Wednesday, May 27, 2009

Women's History or Our History?

Originally Posted in the Common Threads Blog
Centre Daily Times, March 25, 2008


It is March again, and time for another Women’s History Month.

This whole month, schools, colleges, and organizations plan special events to celebrate our focus on women’s realities.

My daughter, who is in fourth grade, has been designing postage stamps along with her classmates, that celebrate women’s achievements. She finally settled on a “Women Save the Earth” theme, focusing on Rachel Carson’s pioneering Silent Spring,that first elaborated how the chemicals we put out into the world seep into our environment. Her classmates focused on many other achievements by women in space, and other frontiers.

Celebrating these pioneers of the past is important for fostering our leaders of the future. It is also important to celebrate ordinary women, who are creating small improvements in the present time, by following their dreams and performing their duties, changing our collective landscape, one step at a time.

On the first day of spring break, my daughter and her friend got to meet one such present day ordinary woman - as they climbed aboard an FA-18 Navy Fighter plane at University Park Airport. They got to ask a lot of questions of the female pilot, one of the two people in the two seater plane, and learn about her job - of both piloting the plane, and dropping the missiles.

The peace-loving part of me was happy that my daughter did not like the “missile dropping part,” but loved the “piloting part” of the job.
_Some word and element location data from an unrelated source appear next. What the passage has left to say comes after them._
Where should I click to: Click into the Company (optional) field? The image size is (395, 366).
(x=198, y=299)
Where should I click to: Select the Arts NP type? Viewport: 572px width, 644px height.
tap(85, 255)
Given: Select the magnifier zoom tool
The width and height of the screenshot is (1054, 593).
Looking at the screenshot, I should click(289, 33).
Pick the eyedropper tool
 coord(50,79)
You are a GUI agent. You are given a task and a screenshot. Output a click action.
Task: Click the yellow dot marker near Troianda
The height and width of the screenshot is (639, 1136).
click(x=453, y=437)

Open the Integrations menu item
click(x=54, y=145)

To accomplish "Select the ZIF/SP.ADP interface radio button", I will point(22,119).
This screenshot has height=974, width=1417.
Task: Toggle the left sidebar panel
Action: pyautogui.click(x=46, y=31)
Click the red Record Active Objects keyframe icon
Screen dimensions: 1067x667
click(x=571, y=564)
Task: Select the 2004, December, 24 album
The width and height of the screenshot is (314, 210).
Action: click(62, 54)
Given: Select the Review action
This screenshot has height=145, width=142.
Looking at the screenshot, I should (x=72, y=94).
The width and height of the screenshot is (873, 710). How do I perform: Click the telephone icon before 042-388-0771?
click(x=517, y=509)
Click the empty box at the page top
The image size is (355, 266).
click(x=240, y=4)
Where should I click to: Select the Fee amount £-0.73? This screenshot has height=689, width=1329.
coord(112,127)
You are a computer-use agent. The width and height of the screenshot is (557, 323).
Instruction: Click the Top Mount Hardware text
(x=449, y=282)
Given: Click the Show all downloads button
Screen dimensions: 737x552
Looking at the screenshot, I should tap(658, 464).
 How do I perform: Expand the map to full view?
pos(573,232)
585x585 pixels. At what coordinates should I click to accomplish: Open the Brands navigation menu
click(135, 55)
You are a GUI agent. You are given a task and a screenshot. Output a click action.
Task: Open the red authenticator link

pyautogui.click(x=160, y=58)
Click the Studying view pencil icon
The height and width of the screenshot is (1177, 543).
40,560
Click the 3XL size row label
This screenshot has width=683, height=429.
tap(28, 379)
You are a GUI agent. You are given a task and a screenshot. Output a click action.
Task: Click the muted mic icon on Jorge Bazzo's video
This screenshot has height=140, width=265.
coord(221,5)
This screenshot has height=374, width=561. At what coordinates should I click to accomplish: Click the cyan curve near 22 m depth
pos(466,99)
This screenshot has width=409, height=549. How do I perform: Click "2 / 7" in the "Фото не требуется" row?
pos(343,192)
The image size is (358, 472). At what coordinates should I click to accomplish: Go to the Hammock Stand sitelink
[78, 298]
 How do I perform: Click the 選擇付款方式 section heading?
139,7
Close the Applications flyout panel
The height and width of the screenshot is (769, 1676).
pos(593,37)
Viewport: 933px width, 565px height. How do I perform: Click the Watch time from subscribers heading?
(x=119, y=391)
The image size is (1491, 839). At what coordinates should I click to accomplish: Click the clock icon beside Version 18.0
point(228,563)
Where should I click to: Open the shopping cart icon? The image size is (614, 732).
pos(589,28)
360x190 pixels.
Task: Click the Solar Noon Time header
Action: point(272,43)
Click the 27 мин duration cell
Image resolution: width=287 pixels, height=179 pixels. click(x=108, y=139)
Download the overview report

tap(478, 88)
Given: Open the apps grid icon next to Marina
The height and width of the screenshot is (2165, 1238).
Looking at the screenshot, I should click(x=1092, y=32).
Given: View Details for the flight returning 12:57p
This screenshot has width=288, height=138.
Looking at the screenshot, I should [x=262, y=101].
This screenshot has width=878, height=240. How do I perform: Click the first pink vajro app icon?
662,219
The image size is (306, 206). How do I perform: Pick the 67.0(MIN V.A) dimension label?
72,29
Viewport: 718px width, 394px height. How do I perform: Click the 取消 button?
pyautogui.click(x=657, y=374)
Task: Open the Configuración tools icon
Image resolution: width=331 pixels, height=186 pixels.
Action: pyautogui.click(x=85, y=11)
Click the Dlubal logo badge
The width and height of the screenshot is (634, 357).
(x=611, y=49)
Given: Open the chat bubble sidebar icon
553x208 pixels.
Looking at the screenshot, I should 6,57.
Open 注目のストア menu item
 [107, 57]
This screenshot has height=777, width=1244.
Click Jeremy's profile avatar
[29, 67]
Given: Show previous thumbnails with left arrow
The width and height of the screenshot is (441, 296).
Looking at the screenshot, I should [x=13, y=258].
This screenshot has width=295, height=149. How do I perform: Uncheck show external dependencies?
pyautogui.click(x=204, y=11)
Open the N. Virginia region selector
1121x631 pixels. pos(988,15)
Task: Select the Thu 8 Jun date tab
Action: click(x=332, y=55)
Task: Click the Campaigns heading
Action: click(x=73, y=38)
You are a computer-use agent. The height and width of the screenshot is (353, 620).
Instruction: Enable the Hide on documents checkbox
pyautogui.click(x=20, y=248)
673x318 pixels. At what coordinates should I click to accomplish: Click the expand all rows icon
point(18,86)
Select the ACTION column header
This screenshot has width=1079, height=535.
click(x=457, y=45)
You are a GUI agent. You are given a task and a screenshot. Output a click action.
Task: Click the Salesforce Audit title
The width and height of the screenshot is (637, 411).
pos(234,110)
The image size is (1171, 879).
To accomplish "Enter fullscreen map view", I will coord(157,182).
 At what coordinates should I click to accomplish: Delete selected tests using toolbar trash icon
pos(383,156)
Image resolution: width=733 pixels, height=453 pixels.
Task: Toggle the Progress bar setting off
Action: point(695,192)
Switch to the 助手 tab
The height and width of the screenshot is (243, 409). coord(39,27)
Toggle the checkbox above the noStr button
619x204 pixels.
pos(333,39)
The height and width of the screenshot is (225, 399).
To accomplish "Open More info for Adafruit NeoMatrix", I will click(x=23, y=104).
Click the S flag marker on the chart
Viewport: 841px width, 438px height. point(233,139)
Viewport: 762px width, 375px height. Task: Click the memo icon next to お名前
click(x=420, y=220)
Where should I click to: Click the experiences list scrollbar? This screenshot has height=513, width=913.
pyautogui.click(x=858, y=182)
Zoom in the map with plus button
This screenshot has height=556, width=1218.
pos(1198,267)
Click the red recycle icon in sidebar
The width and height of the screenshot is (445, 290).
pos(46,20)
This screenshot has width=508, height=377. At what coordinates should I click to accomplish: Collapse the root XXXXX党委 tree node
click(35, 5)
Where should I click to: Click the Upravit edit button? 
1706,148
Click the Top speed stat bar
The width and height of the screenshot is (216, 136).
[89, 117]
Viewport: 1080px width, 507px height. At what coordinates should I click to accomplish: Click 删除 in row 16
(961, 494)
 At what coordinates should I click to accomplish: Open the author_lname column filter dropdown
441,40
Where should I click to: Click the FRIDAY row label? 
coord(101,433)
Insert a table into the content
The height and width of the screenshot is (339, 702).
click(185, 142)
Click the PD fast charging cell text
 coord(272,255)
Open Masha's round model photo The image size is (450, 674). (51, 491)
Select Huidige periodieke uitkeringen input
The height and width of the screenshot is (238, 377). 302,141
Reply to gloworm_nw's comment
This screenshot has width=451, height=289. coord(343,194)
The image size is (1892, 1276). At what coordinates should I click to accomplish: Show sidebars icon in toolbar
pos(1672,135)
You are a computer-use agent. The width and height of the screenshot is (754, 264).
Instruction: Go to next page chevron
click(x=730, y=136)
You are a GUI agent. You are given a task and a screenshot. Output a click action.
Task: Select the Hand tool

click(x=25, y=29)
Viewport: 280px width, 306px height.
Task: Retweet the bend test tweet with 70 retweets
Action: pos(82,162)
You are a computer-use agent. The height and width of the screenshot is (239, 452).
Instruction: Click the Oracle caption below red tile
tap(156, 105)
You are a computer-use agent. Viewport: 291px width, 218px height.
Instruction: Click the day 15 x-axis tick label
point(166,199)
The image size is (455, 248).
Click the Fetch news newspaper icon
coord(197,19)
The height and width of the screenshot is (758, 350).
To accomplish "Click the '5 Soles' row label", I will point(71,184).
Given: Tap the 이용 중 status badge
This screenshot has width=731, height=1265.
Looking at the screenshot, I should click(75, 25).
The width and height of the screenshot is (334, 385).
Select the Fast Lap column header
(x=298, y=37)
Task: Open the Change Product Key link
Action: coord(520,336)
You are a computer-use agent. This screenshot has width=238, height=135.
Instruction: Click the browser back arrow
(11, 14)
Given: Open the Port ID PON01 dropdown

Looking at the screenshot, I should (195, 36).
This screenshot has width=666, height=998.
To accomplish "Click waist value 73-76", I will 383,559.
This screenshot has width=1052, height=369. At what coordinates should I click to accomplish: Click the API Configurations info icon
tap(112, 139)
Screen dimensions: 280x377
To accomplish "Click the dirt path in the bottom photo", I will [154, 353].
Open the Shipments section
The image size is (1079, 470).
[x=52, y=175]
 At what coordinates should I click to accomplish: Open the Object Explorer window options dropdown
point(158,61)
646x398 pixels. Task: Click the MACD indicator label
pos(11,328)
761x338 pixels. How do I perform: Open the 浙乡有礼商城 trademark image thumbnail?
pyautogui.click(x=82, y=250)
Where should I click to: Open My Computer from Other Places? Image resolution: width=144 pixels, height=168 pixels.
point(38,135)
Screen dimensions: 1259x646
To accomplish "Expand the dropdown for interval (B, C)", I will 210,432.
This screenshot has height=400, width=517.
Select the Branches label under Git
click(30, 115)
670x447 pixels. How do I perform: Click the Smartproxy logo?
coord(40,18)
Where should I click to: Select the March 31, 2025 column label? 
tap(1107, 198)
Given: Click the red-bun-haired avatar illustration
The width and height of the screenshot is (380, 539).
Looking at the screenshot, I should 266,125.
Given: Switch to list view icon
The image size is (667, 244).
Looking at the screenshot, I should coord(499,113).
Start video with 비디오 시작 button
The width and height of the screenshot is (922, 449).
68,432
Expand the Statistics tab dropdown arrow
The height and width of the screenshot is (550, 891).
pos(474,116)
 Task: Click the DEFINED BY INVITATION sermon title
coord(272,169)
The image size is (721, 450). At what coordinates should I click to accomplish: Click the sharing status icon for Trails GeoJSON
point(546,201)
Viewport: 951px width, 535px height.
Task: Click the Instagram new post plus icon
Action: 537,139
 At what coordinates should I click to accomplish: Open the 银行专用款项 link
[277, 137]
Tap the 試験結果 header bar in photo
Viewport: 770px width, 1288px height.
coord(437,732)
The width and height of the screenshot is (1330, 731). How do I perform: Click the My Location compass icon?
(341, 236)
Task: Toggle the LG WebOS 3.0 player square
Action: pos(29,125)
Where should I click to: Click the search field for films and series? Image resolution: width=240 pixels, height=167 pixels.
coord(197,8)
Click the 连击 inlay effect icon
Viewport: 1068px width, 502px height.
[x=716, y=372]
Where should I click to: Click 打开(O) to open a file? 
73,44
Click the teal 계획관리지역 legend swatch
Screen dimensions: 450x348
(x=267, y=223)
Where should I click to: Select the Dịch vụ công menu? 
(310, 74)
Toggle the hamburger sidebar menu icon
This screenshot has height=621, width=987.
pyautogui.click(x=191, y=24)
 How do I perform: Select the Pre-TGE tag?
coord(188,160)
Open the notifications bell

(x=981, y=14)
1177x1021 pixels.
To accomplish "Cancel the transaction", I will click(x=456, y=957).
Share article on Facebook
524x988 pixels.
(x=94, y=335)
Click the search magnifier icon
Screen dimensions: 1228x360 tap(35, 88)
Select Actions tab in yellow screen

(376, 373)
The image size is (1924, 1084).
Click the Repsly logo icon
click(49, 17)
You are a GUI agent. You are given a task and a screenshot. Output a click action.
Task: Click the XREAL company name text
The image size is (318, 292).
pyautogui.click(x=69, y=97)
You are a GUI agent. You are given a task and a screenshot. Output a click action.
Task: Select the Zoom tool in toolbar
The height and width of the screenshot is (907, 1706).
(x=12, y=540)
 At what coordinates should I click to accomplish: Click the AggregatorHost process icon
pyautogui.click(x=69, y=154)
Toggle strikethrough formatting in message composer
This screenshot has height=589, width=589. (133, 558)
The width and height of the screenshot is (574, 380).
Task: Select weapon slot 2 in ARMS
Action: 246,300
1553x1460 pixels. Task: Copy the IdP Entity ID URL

And I could sense the enormous impact that interacting with this woman had on the two nine year old girls - it expanded the possibilities of women’s roles in their eyes. And I know she would have had the same enormous impact on nine year old boys too.

I thought of that pilot yesterday, as I heard that the US death toll in Iraq has reached 4000. Of these, 95 were women, 2% of the total death toll, which is small compared to the 50:50 male female ratio in the real world, but is the largest death toll of women in any war since WWII.

These deaths of female soldiers are a part of Women’s history, and Men’s history, as much as the deaths of male soldiers are a part of both histories. For each of these soldiers has a family of men and women, whose lives and realities are unalterably changed by the deaths of their loved ones.

Ultimately, celebrating the history of women in March is a useful exercise, if we remember this history is just a vital subset of our collective history – and that if we focus on it throughout the year, we will not need to set aside a special month to celebrate and reflect on it.